[Collected data]
╔══

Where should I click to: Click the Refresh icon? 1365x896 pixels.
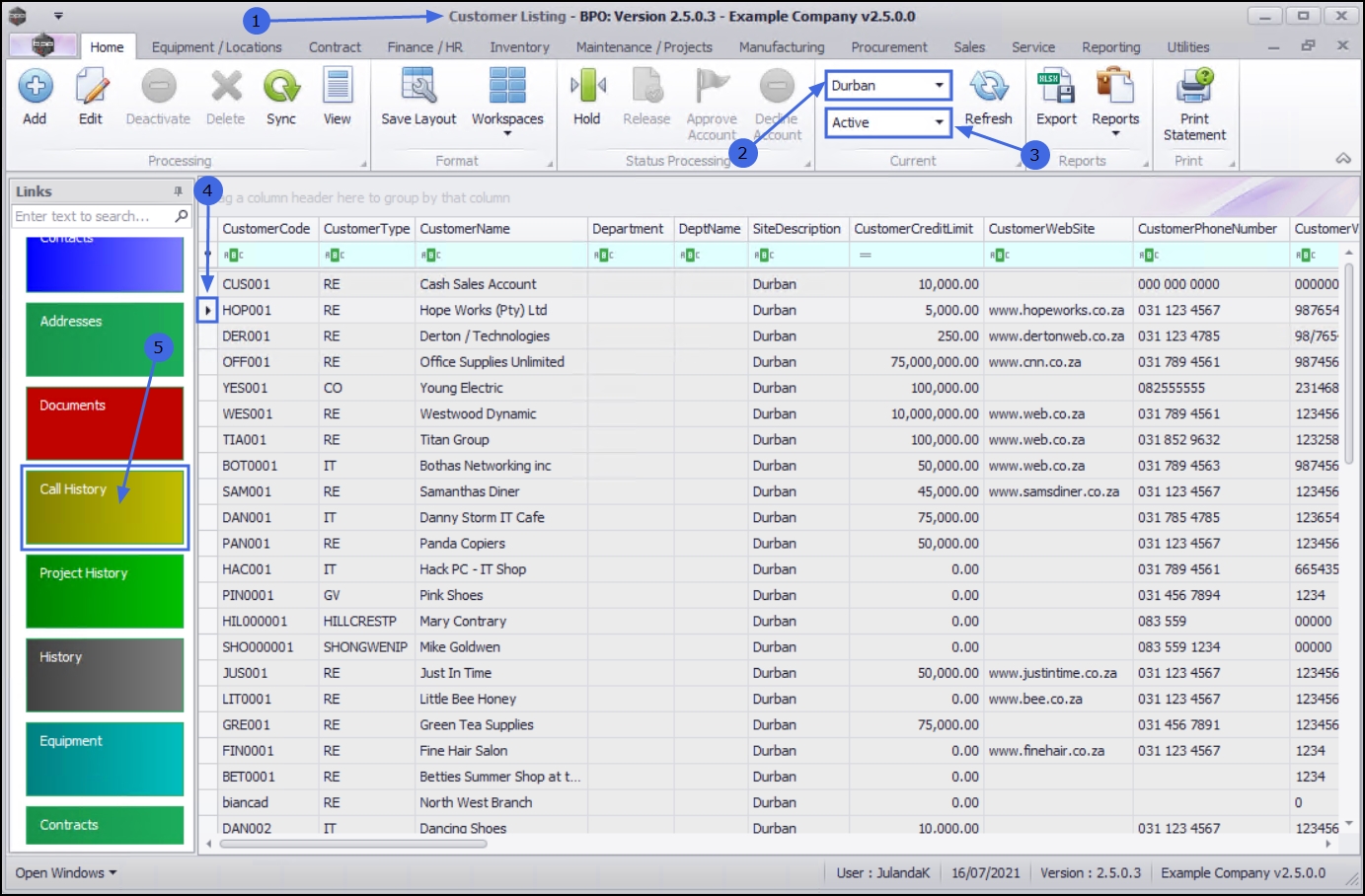point(988,87)
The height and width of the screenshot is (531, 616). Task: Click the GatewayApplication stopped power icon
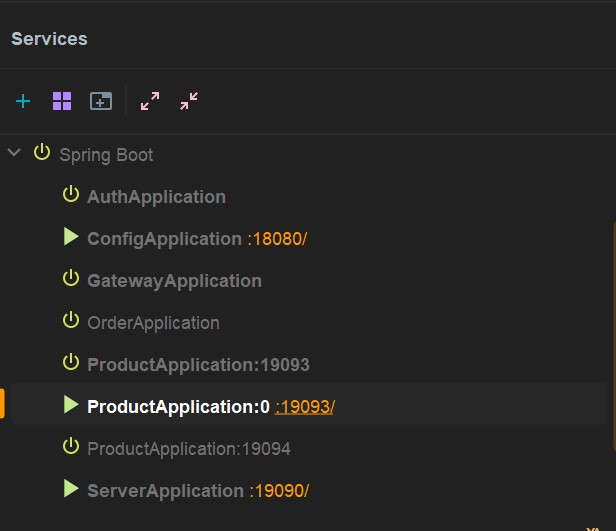point(71,278)
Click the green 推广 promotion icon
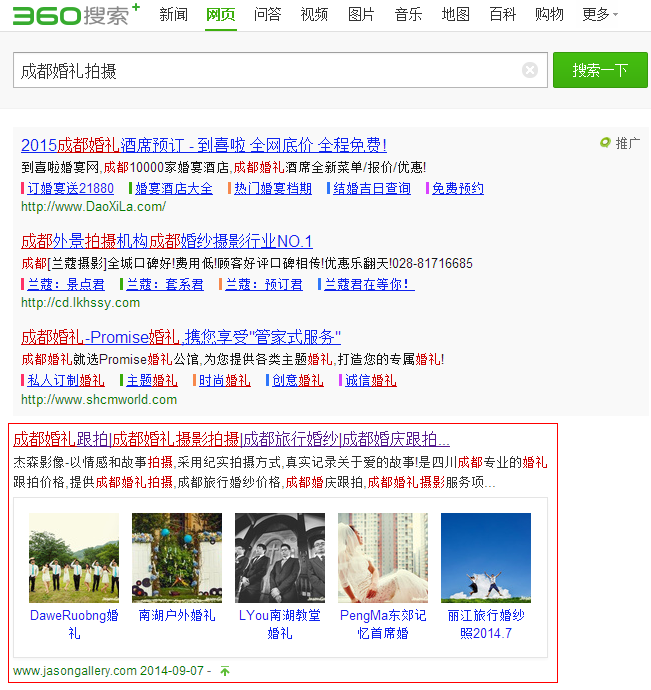Image resolution: width=651 pixels, height=690 pixels. point(605,143)
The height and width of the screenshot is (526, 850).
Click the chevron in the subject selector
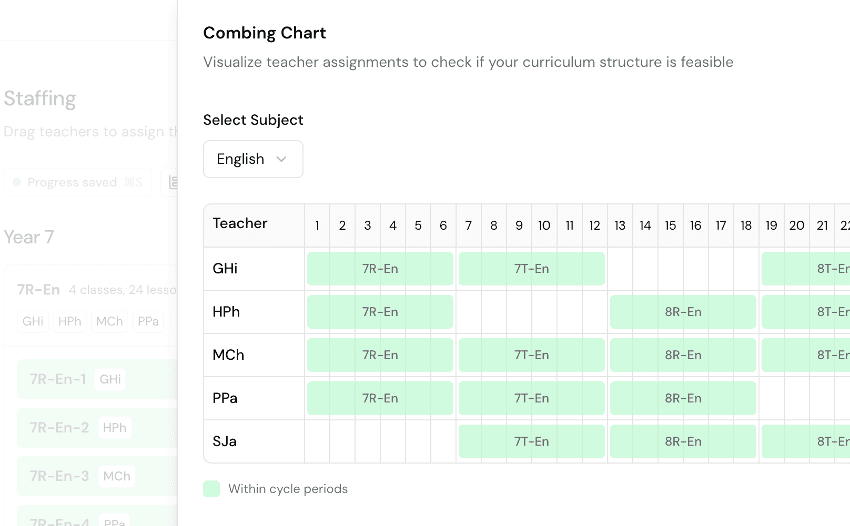(x=282, y=159)
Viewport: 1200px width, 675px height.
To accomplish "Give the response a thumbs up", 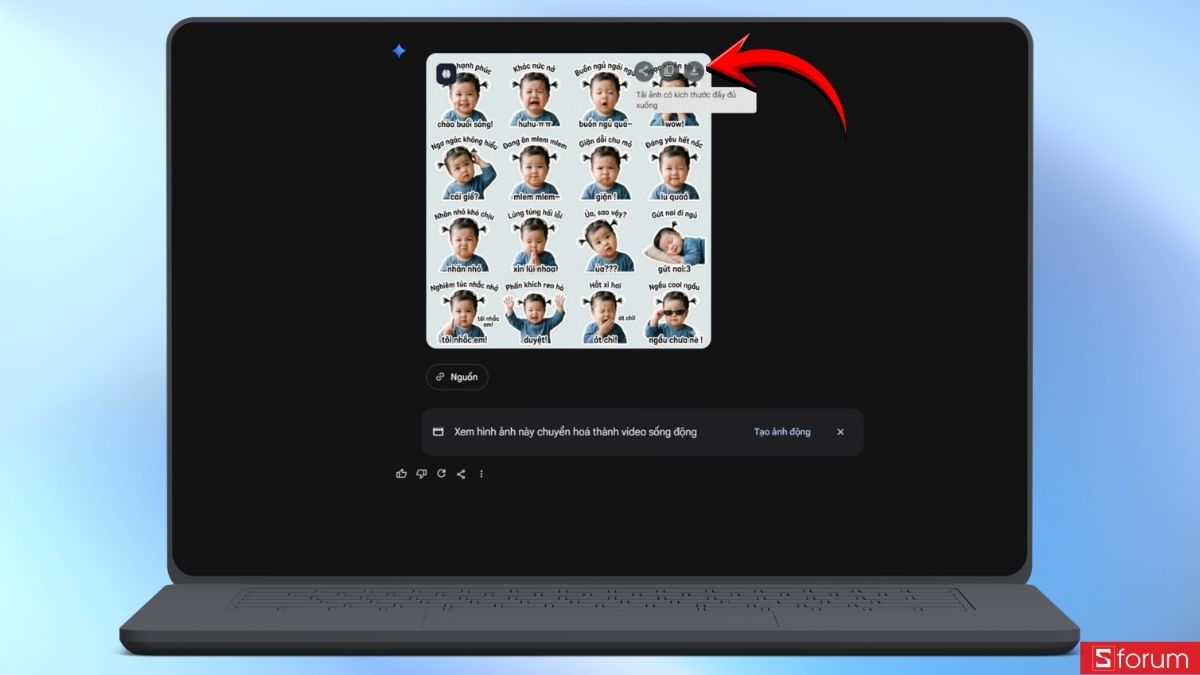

╚══

Each entry is to be written out again word for word, and any pictures are to be omitted.

=== SOLUTION FOR THIS PROBLEM ===
Where should I click to: Click the Refresh icon? 1365x896 pixels.
point(988,87)
The height and width of the screenshot is (531, 616). Task: Click the GatewayApplication stopped power icon
point(71,278)
Click the green 推广 promotion icon
Image resolution: width=651 pixels, height=690 pixels. point(605,143)
The height and width of the screenshot is (526, 850).
Click the chevron in the subject selector
(x=282, y=159)
Viewport: 1200px width, 675px height.
To accomplish "Give the response a thumbs up", 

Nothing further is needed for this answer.